A: The wall is covered in post-it notes because anytime there's a beautiful sentence, I'm like, "Who needs a post-it?" So it’s just covered in quotes we like, words we love, poetry on the wall. I tell them at the beginning of the year, the idea is to fill the whole room. We want to cover it. I think it's just a place where we love words, we love your words. So if someone says something great, they're like, "Can I have a post-it note?" and they put it up on the wall.
In terms of discussion, you'll see kids listening to each other with their hands up calling on each other. They'll be writing all over the wall. There will be kids going to the text, deeply engaged, and kind and generous with one another.
Q: Clearly there's this reverence for language in your room. Is there anything else you want to impart to them all? Like, if you’ve done this, you’ve really achieved your goal as they leave your class?

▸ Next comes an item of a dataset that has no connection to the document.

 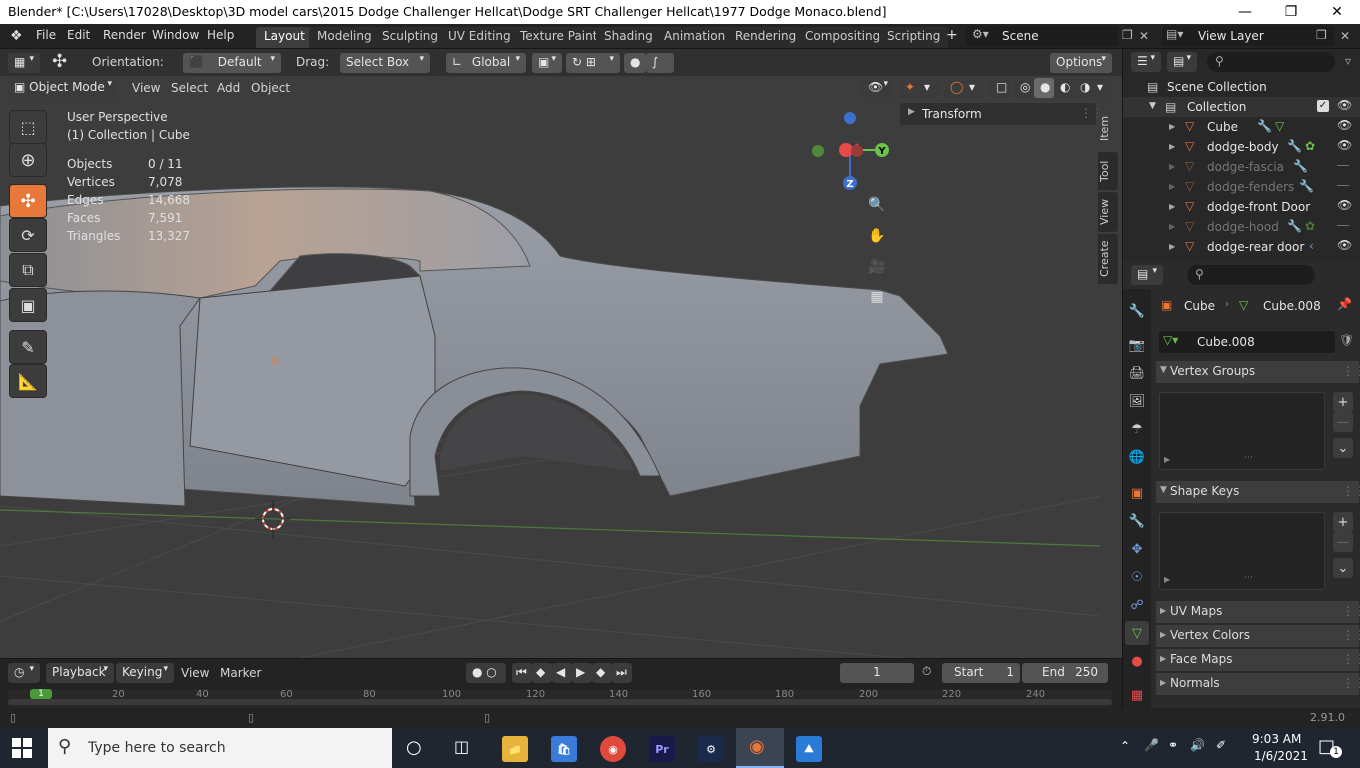 I want to click on zoom-icon: 🔍, so click(x=877, y=205).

A: I want them to love reading: to see all the layers in it, and to think of themselves as good readers. I want them to be better writers, so one of the things that I do is always allow revisions. Always. And then they get the grade that they get. The point is that it's a process. And sometimes with the transformation, I go, “look at what you've done! You took a step back, you thought through, you thought about these comments, and look how much stronger a writer you have been.”
And I want them to be kind. I think that it is important that there is a generosity to their listening and thinking and their interactions with others. So, I'm never unkind in my classroom. I never yell at kids. Sometimes I'll just get quiet, and then they're like, "You guys, shhhh." But I want it to feel safe for them so that they can experiment.
And I always, always try to find the best in all of the kids. There are kids sometimes that are prickly, but no teenager wants to be a [jerk]. I really believe that. I think they want you to see the best in them, so if you can keep pushing kids to be their better selves, they're just lovely. I feel lucky every day.
Q: What's something that most Packer people wouldn't know about you?
A: I played flag football at Notre Dame. In my freshman year, I made the MVP team, so I could play in the stadium, and then in my senior year, we made the championships. I called my father, and he was like, "Of course, it's one of my daughters who played for Notre Dame!" We were four girls and one boy ...
Q: If you had an inspirational fridge magnet, and I'm not saying you would, what would it say?
A: Well, I did have poetry magnets, and I put a quote up from Gatsby: “In his blue gardens, the men and girls came and went like moths among the whisperings and the champagne and the stars.” I'm so glad to live in a world where people can write like that. Where there is someone who is so touched by the gods that [he] can put seemingly simple words together in a way that is so transcendent.